Il principe aveva pensato a tutto, per chiudersi al sicuro nello splendido palazzo, accumulando tutti i mezzi del piacere: grandi riserve di cibo, un buon numero di buffoni di corte, degl’improvvisatori, dei ballerini e ballerine, dei musicisti, insomma il bello sotto tutte le forme e il vino.
Fuori nel contado la Morte rossa dilaga, dentro il potente proprietario si è circondato di tutte quelle belle cose, con la sicurezza dei sigilli apposti a tutte le porte in ferro.
Però, c’è sempre l’imponderabile, la morte è ovunque e giunge inaspettata anche all’interno di quel rifugio, proprio quando il principe decide di dare una festa verso la fine del quinto mese, mentre il flagello infieriva più rabbiosamente che mai nel principato.
Il principe Prospero volle regalare ai suoi mille amici rinchiusi con lui nella fortezza una festa, un grande ballo in maschera, di una magnificenza rara. Aveva preparato tutto con cura, allestendo appositamente sette sale di vari colori, nell’ultima ha posto un’enorme pendola che scandiva minacciosamente le ore.
Quando l’orologio cominciò a scoccare la mezzanotte, il ballo e le licenziosità si fermano. Tutti si guardano attorno con aria spaventata, aspettandosi qualcosa di insolito e terribile. L’attenzione cade su di una maschera, disgustosa e terribile, avvolta da capo a piedi in un sudario macchiato di sangue. Il principe fu percorso da un brivido, chiede a gran voce di smascherare l’intruso, ma nessuno osa toccarlo.
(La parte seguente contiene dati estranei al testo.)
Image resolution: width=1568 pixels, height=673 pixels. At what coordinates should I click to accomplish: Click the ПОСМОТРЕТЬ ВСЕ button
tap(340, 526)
La maschera rossa prosegue il suo cammino verso l’ultima stanza, rincorsa dal principe con la spada sguainata. Giunta nell’ultima sala, la figura si gira ed affronta il suo inseguitore, che con un grido disumano cade a terra, morto. Allora un gruppo di partecipanti si avventa e strappa il mantello allo sconosciuto. Con orrore tutti si accorgono che sotto non c’è alcuna forma tangibile.
Subito dopo la Morte rossa lì colpisce tutti, uno dopo l’altro, inesorabilmente. L’orologio cessa di segnare il tempo, i bracieri si spengono. La fortezza diventa così la grande tomba del principe Prospero, come imperituro monito ai “potenti”.
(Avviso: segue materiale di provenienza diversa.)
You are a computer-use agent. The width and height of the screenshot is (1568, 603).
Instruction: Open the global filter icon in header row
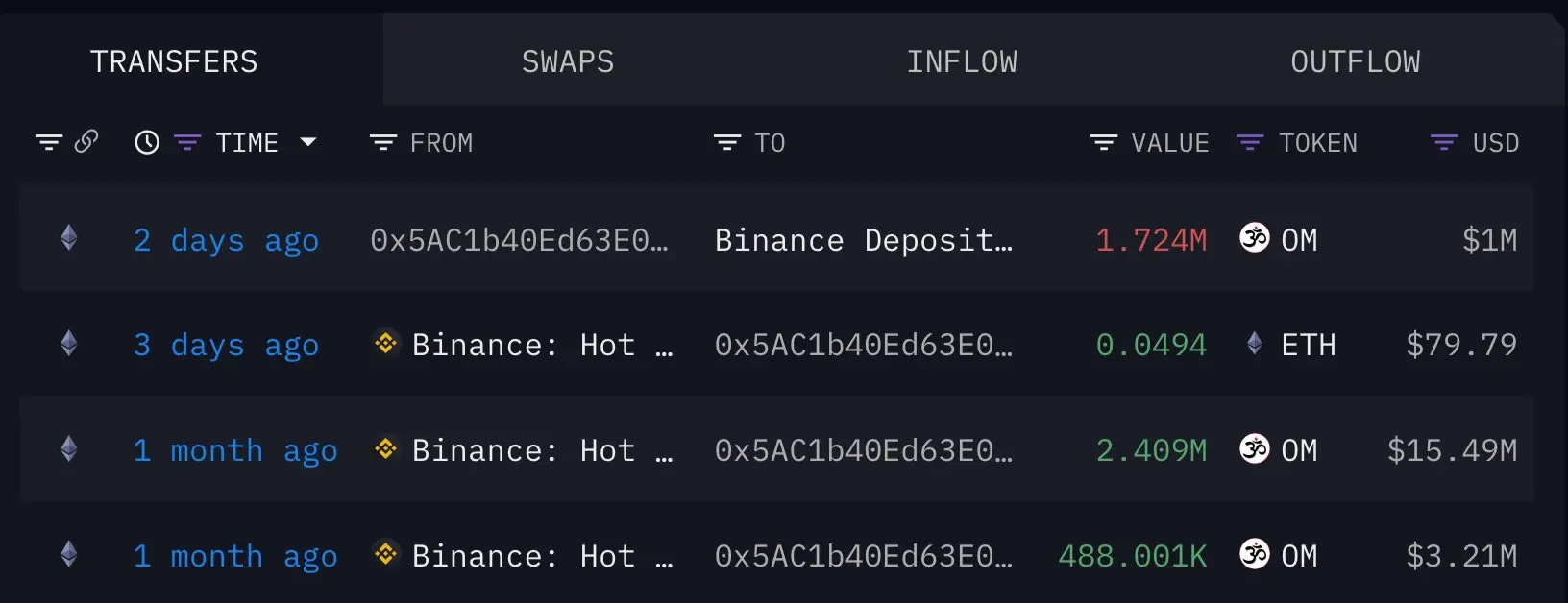[x=48, y=142]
Morale: la Casta politica pensa di proteggersi chiudendosi dentro i palazzi del potere. Palazzo Montecitorio a Roma, palazzo Lombardia o palazzo Marino, a Milano, ne sono un bel esempio. L’isolamento non protegge dai rischi, ma crea più pericoli di quanto riesca in verità ad allontanarne. E’ più saggio stare in mezzo al popolo, la sola vera fortezza di difesa dai nemici.